The Golgi apparatus is a key component within cells which is involved in the processing and manufacture of proteins, carbohydrates and membranes which are targeted to other compartments of the cells of secreted to the external environment. We have previously shown that in plant cells the Golgi apparatus is unique consisting of numerous stacks of membrane-bounded discs called cisternae distributed within the cell. In many cell types these Golgi stacks are also very closely associated with another membrane network, the endoplasmic reticulum that passes biosynthetic cargo to the Golgi for processing. One remarkable feature of the plant Golgi, which distinguishes it from that in animal and fungal cells, is that the stacks are highly motile and in many tissues including leaves, move over the surface of the endoplasmic reticulum. The key questions that we are going to address in this research programme are how does the Golgi stay attached to the ER and how do the individual stacks of cisternae remain intact when they are moving through the cytoplasm? Over recent years a number of proteins have been discovered that may potentially act as anchors or tethers that help hold the Golgi together and which may also act as linkers for transport vesicles produced by the endoplasmic reticulum. We have recently identified a number of proteins that are good candidates for the plant tethering proteins including one novel protein. Using the technology of fusing these to fluorescent marker proteins we have shown these to locate to the part of the Golgi nearest to the endoplasmic reticulum. The work proposed in this grant will involve investigating the interaction of these proteins with each other and the regulation of these proteins. Their role in organising the Golgi stack will be assessed by expressing in leaves mutant forms of the proteins and looking for both morphological and biochemical effects on the Golgi apparatus and the secretion of proteins. We will also investigate the role these proteins may have in the biogenesis of new Golgi stacks from the endoplasmic reticulum.

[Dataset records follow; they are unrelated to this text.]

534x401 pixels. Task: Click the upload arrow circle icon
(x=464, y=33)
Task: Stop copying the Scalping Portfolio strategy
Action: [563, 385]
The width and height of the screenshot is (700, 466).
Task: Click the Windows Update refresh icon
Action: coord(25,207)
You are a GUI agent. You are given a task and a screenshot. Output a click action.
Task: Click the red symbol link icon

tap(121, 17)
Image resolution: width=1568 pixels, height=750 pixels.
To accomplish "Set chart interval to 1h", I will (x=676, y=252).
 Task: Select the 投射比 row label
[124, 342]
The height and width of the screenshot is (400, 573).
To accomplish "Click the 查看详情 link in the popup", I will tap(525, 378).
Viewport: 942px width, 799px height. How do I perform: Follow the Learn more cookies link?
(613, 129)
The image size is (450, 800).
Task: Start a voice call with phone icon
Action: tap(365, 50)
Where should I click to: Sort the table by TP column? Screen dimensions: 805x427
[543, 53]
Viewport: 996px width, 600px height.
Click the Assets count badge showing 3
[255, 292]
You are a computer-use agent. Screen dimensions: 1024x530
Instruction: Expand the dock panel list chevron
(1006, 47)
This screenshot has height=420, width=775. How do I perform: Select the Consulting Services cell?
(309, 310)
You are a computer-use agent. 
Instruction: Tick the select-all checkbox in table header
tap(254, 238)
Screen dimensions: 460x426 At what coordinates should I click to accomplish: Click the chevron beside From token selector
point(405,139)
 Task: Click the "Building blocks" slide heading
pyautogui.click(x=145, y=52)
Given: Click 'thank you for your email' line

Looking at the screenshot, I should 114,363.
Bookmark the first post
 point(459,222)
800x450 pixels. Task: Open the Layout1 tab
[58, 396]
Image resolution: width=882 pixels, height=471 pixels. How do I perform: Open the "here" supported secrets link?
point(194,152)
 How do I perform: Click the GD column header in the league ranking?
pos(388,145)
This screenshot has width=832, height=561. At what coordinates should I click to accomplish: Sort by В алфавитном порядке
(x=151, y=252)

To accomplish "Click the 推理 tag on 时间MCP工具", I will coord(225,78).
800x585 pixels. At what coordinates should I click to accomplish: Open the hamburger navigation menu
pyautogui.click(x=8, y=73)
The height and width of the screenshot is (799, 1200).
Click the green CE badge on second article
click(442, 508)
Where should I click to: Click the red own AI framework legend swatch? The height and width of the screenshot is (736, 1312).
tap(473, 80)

As part of an existing grant (joint SEERAD/BBSRC funding with the group of K. Oparka, SCRI) we have cloned a number of proteins which are putative tethering complexes or matrix proteins predicted to be associated with the plant Golgi apparatus. These include a number of coiled coil proteins termed Golgins including homologues of mammalian golgin-84, CASP and p115. We have also isolated a novel coiled-coil CASP binding protein which appears to be unique to plants. All of these proteins when expressed in tobacco leaves as fluorescent protein fusions locate to the Golgi apparatus. In this proposal we intend to confirm the ultrastructural location of these proteins by immunocytochemistry of both native proteins and fluorescent protein expressed constructs, and to establish in vivo the interactions between these proteins and between them and regulatory GTPases such as the RabD class. Interactions will be achieved by fluorescence resonance energy transfer, immunoprecipitation and GST pull downs, plus the yeast two hybrid system. A yeast two hybrid screen will also be used to identify binding partners for Atp115 which is the best candidate for an ER-Golgi tether. The function of the matrix proteins will be assessed by overexpression of mutant versions with specific domain deletions, RNAi inhibition and analysis of insertional mutants. Their roles in tethering to the ER will be tested in vivo by an optical trapping approach after expression of non-functional mutants of the putative tethering proteins, whilst their role in Golgi biogenesis will be assessed by confocal microscopy of Golgi reformation after Brefeldin A or Sar1p mutant induced deconstruction of the Golgi. We will also continue to collaborate with Dr P. Dupree on identification of novel Golgi proteins by the LOPIT isotope tagging technique.